Here’s one measure of just how heated the subject of Israel and Palestine can be. When the Christianity Today Web site reported in January that the Palestinian Bible Society, located in Gaza City, may have been hit by an Israeli missile during the brief but intense winter war, some readers were anything but sensitive.
“And my response is … so what?” wrote one. “Lots of buildings have been hit. Is this an attempt to move Christian sympathy for Hamas?”
“If I choose to live among the enemies of freedom,” added another, “I shouldn’t be surprised that I might be destroyed when the friends of freedom respond to threats.”
One reader took offense at this remark, calling it “sickening” because it ignored the fact that Palestinian Christians were living in their own homes. No one said “amen.” When another commenter criticized Israel, however, others piled on.
“Your what happens when dumb liberals think they understand Christanity,” one grammar-challenged reader replied.

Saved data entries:
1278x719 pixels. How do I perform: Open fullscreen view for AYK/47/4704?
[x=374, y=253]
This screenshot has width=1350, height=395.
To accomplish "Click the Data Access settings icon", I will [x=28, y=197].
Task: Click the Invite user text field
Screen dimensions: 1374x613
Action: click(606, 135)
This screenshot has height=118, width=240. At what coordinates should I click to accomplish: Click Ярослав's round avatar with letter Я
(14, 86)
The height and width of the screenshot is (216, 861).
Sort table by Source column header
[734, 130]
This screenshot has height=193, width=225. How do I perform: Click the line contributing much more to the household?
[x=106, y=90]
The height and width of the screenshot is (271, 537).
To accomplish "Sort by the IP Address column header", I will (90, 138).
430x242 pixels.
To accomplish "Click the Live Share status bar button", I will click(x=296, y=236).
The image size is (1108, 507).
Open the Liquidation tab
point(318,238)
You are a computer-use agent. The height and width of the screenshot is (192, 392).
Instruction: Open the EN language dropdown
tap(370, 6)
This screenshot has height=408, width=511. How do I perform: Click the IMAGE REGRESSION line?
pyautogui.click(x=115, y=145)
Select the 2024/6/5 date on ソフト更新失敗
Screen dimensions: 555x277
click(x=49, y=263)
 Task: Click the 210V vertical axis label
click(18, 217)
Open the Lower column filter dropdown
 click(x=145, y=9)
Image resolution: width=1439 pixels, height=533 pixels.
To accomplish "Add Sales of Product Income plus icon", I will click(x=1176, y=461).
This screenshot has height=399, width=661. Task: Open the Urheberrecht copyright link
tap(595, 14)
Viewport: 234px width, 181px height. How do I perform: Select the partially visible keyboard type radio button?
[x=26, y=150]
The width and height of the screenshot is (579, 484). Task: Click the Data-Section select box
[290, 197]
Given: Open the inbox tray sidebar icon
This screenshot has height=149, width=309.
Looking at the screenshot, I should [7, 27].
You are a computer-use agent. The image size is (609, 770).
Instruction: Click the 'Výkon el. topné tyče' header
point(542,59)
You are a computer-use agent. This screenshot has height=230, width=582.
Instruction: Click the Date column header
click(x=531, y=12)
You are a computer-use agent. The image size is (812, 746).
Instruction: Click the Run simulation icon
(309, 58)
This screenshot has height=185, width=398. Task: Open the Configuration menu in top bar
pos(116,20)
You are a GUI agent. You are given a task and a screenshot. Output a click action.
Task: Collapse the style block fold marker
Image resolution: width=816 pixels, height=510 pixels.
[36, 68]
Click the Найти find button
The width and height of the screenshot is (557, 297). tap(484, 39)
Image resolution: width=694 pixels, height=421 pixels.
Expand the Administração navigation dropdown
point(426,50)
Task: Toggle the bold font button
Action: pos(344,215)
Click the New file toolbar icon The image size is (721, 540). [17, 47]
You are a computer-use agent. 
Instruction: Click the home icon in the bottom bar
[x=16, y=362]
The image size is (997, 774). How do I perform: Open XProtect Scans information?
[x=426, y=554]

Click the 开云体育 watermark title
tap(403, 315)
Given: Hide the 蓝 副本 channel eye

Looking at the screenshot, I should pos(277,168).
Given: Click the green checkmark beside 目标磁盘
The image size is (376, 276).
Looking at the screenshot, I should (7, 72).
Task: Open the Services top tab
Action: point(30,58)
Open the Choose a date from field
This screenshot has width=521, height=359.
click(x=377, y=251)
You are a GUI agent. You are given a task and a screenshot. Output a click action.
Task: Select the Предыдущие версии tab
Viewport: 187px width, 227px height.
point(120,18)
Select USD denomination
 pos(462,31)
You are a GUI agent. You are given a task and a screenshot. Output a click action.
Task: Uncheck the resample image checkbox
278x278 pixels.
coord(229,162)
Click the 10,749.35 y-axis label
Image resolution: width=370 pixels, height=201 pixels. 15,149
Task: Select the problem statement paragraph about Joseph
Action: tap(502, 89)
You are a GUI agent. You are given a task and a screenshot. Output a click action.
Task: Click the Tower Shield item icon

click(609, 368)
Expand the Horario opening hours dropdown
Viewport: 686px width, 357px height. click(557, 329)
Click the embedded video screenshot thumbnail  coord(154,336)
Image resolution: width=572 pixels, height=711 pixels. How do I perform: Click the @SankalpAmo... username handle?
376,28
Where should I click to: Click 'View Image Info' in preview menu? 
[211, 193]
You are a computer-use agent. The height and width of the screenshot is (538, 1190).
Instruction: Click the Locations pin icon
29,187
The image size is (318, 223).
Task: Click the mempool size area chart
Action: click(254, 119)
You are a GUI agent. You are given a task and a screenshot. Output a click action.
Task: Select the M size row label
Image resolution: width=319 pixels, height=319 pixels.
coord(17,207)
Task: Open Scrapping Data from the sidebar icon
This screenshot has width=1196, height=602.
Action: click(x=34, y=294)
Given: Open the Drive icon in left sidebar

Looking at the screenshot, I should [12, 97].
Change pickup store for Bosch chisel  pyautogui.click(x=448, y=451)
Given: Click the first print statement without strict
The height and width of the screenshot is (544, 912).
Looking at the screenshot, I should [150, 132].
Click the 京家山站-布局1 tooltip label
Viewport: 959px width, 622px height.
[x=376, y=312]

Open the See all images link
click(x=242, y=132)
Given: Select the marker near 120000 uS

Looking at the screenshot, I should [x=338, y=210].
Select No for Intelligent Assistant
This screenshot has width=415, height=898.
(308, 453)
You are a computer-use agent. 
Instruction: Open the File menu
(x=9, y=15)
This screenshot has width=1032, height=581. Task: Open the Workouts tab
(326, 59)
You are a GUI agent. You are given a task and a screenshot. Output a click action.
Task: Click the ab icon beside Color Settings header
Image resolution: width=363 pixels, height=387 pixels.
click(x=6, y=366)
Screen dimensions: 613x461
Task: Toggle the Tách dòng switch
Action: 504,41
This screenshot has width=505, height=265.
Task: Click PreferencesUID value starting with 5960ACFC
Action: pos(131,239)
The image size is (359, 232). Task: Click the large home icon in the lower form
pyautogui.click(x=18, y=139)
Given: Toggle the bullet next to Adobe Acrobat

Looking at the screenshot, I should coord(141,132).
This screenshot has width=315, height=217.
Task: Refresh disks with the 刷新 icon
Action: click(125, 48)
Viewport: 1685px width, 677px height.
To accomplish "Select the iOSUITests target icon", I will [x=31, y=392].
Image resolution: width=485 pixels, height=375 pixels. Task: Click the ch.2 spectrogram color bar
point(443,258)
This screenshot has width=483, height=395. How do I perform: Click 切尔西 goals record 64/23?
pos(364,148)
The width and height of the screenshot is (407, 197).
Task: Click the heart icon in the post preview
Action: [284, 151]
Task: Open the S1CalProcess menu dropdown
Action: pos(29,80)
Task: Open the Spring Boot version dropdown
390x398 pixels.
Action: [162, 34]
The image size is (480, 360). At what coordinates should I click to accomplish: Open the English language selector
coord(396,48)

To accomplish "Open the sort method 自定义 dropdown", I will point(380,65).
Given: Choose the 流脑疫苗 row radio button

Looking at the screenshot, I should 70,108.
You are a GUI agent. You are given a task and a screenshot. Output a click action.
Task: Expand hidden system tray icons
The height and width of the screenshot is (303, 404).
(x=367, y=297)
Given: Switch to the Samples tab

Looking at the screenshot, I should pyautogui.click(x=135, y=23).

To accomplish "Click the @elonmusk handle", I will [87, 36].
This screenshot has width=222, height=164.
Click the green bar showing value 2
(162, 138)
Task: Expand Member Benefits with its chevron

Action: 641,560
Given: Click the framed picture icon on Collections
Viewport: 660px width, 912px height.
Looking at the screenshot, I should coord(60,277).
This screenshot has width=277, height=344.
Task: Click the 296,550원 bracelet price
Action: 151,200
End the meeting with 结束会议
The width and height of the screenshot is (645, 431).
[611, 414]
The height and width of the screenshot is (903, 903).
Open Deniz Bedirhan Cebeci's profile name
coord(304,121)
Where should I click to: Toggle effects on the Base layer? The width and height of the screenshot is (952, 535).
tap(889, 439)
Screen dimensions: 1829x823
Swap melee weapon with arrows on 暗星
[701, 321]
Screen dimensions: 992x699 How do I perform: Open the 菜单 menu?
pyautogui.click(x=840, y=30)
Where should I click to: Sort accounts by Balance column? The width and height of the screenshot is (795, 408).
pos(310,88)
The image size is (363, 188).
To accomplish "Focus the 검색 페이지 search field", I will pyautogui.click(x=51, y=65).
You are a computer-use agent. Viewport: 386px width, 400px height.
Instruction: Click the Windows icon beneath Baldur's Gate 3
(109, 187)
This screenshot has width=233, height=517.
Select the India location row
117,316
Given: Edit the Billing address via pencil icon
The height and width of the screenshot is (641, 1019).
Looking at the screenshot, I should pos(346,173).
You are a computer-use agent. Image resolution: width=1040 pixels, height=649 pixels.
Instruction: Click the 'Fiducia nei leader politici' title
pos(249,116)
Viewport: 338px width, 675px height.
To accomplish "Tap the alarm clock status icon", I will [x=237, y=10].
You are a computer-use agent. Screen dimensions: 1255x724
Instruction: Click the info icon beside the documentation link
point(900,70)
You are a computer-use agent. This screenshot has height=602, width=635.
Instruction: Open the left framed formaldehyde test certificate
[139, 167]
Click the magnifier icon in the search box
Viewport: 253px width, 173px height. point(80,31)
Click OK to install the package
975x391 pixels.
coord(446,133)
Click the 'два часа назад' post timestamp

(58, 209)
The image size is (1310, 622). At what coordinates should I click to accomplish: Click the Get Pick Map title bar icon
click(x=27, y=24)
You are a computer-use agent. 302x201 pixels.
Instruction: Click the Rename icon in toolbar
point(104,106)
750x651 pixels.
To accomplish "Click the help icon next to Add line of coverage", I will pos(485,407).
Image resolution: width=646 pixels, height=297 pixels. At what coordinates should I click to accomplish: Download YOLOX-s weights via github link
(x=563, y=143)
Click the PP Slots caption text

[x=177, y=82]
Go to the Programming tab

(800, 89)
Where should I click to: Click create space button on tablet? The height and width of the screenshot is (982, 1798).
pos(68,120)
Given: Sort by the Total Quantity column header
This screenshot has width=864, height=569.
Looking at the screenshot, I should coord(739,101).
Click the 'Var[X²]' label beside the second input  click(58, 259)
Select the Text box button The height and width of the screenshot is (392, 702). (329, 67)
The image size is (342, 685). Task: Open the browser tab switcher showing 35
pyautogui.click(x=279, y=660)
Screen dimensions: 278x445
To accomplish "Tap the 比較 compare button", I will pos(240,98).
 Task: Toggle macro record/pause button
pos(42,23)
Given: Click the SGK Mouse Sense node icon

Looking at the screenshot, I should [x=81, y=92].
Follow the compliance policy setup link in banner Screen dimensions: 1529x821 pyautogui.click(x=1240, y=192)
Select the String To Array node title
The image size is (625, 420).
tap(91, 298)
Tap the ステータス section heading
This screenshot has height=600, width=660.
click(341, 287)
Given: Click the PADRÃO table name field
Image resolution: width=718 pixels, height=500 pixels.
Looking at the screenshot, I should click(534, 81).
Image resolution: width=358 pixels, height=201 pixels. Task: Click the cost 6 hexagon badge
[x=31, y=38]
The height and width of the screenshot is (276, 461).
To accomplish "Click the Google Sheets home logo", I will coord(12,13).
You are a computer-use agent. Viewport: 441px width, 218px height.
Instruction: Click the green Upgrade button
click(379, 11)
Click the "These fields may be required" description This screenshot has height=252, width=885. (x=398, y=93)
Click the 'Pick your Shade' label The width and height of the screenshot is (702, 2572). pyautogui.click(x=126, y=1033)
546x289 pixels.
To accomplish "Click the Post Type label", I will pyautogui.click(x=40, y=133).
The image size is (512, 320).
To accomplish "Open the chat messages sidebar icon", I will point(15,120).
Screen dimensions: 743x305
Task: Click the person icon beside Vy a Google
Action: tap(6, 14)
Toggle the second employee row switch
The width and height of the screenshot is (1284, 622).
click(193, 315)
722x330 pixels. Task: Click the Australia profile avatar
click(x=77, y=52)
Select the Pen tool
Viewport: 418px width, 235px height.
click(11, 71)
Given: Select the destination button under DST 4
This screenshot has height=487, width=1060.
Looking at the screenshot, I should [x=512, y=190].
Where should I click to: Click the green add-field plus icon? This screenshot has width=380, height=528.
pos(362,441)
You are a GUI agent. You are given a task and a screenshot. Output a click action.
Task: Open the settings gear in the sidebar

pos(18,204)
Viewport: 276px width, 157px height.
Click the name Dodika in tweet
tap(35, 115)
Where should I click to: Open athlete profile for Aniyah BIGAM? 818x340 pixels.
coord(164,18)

** Work request A **
In the passage about reader reactions, retype everything from "One reader took" down to "grammar-challenged reader replied.".
** Work request B **
Summarize the passage about reader reactions in two sentences.

** Task solution A **
One reader took offense at this remark, calling it “sickening” because it ignored the fact that Palestinian Christians were living in their own homes. No one said “amen.” When another commenter criticized Israel, however, others piled on.
“Your what happens when dumb liberals think they understand Christanity,” one grammar-challenged reader replied.

** Task solution B **
After the Christianity Today Web site reported in January that the Palestinian Bible Society in Gaza City may have been hit by an Israeli missile during the winter war, some readers responded without sensitivity. One reader called another's remark "sickening," and no one said "amen," but when a commenter criticized Israel, others piled on.